Metropolita krakowski abp Marek Jędraszewski powiedział, że w dzisiejszym świecie coraz rzadziej stawia się pytania o życie wieczne i zbawienie. Zwrócił uwagę na to, że dziś najważniejsza jest tolerancja i prawa, które ludzie sami sobie przyznają np. tzw. „prawo do aborcji lub eutanazji”. Podkreślił, że to nowy totalitaryzm.

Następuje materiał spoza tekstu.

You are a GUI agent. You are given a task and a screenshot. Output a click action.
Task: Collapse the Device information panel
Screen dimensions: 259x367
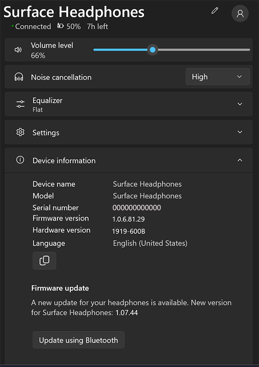pyautogui.click(x=240, y=160)
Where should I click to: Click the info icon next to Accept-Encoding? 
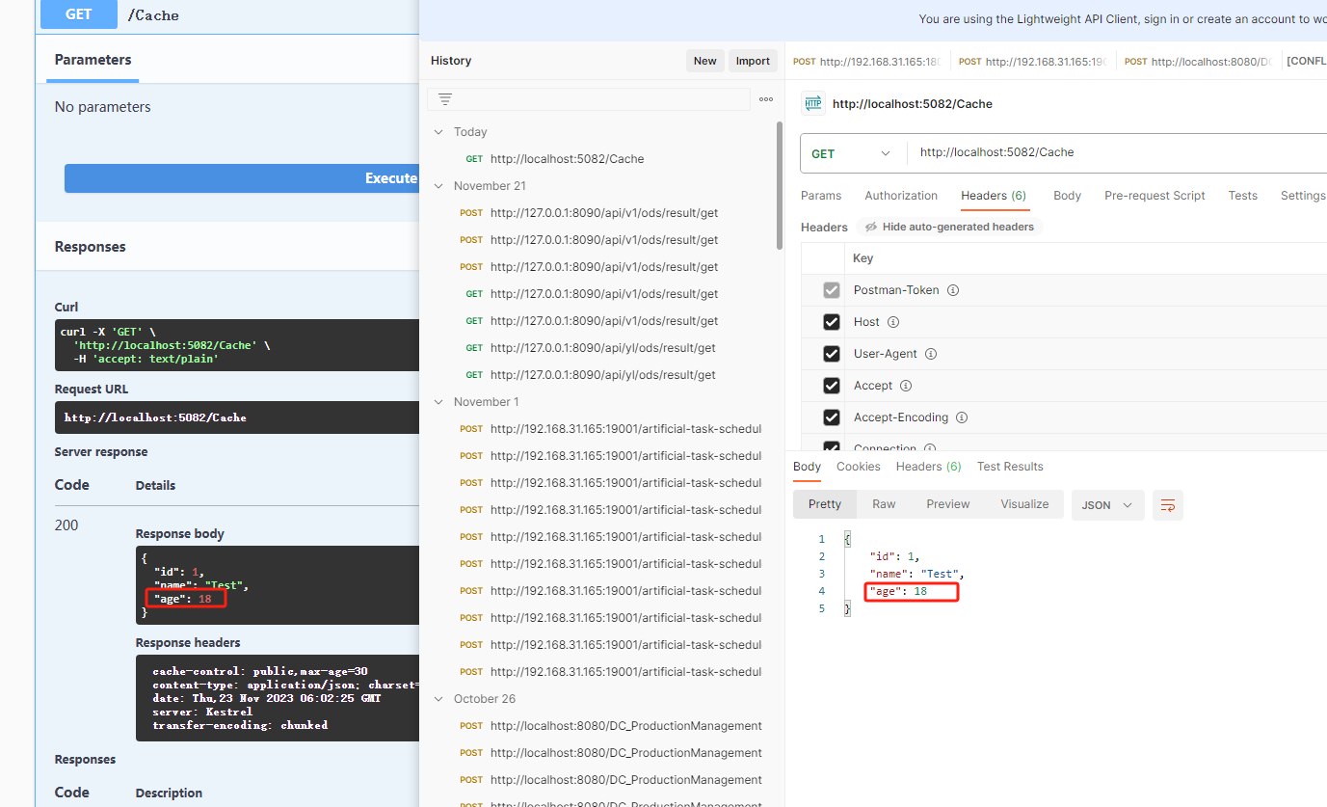(x=961, y=417)
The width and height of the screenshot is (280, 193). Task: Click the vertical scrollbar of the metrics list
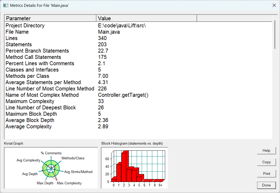click(x=274, y=34)

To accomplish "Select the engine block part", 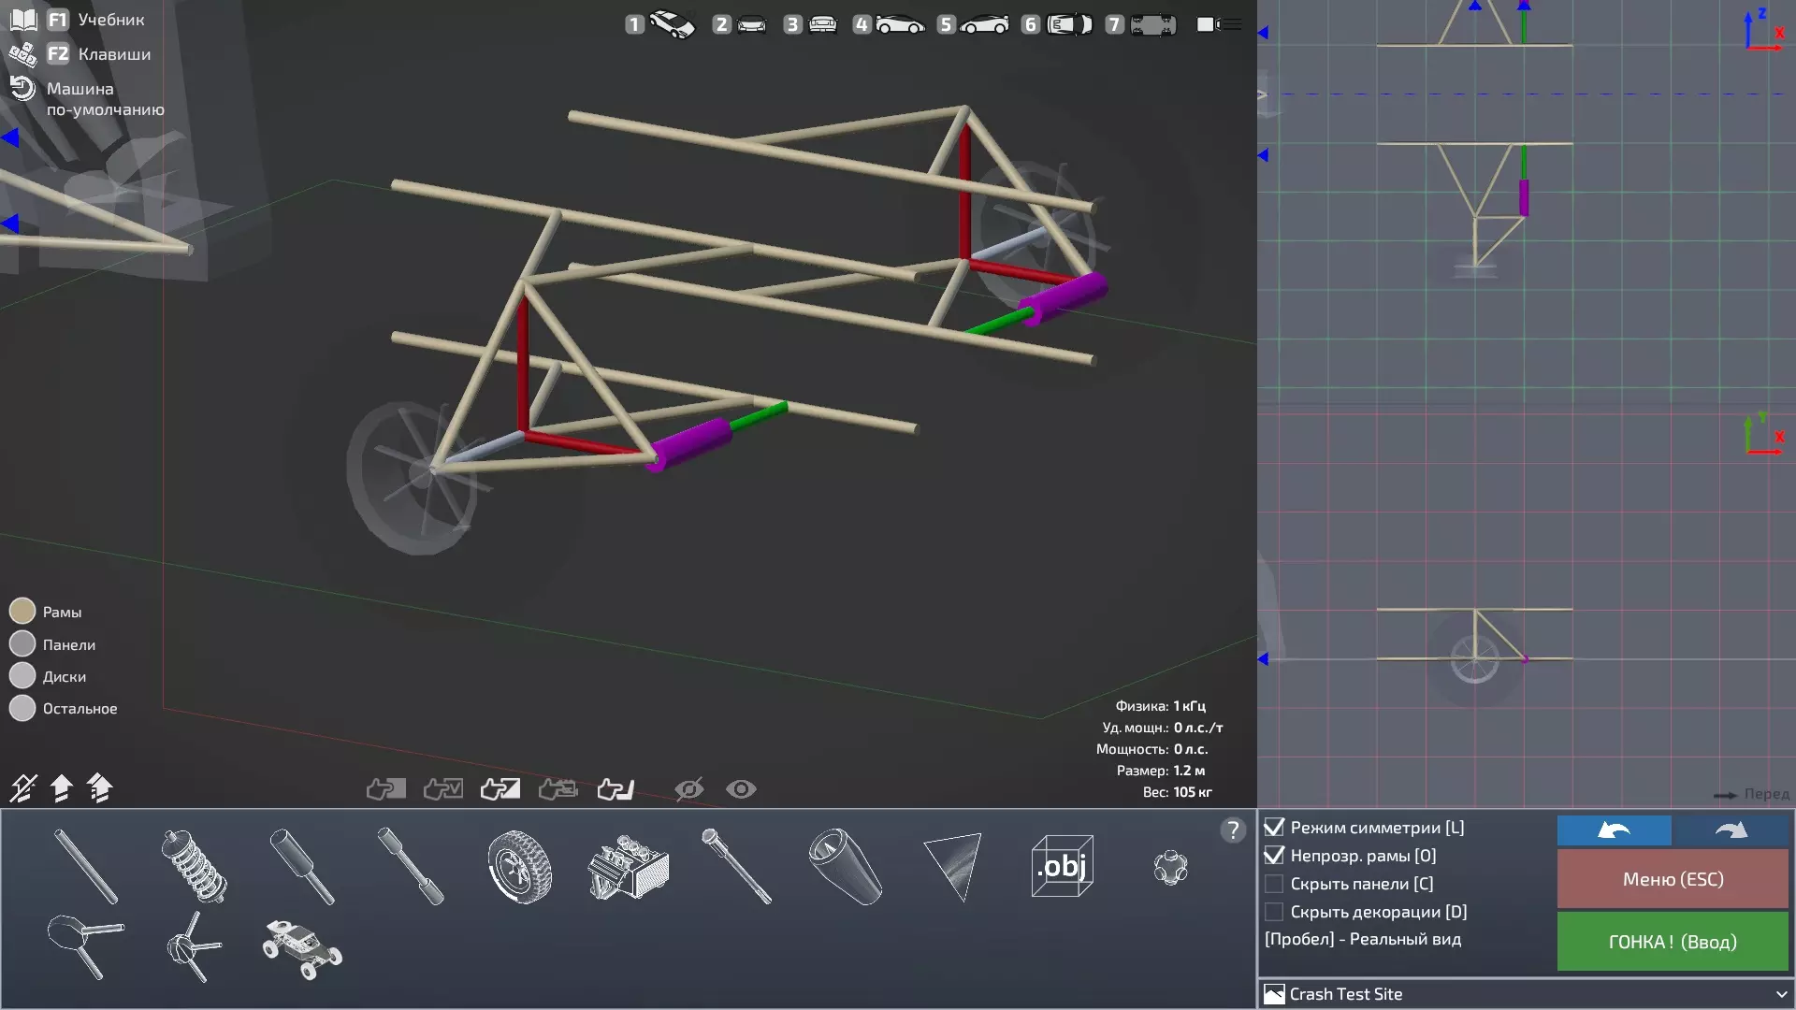I will click(x=628, y=866).
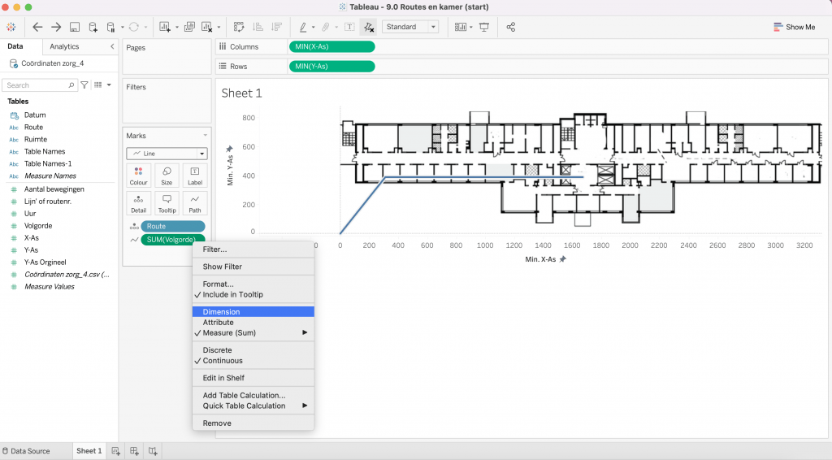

Abp Marek Jędraszewski powiedział, że pytania o nieśmiertelność, o wieczność a także o ostateczną nadzieję człowieka nie są dziś często zadawane, także wśród osób duchownych. – Wszystko dlatego, że znajdujemy się niewątpliwie pod ogromną presją światopoglądu, który przeniknięty jest horyzontalizmem połączonym z materializmem. Świat jest teraz, tutaj, a poza nim właściwie nie ma już nic. Wszystko kończy się wraz ze śmiercią” – powiedział hierarcha.
Wesprzyj nas już teraz!
– Dzisiaj mamy do czynienia z kolejnym totalitaryzmem. Oczywiście nie działającym tak jak to było w połowie XX w., ale przecież mamy do czynienia ciągle z tymi samymi mechanizmami – nie ma Boga, nie ma perspektywy zbawienia, jest natomiast tolerancja, czyli zgoda na wszystko co każdy może sobie wymyślić, byle tylko nie uderzał w moje własne interesy – tłumaczył.
Metropolita krakowski zwrócił uwagę, że w dzisiejszych czasach ludzie przyznają sobie prawa np. tzw. „prawo do aborcji lub eutanazji”. – Nie ma odpowiedzialności za drugiego człowieka, natomiast są prawa, które sobie ludzie sami przyznają, np. do tego by móc innego zabić czy to jeszcze dziecko nienarodzone czy już ciężko chorego starego człowieka, bo jedni i drudzy są jakąś zawadą dla życia przyjemnego, lekkiego i łatwego. Najważniejsze jest moje ja i realizacja moich pragnień – powiedział abp Jędraszewski.
Hierarcha wskazał, że wciąż trzeba powracać do najważniejszych pytań o wieczność, o zmartwychwstanie. Odwołał się także do słów Ewangelii. – Trzeba mieć serce szlachetne i dobre. Trzeba tę przestrzeń szlachetności i dobroci nieustannie w sobie poszerzać po to, aby Boże słowo w takim sercu mogło się zatrzymać i wydać owoc – zakończył.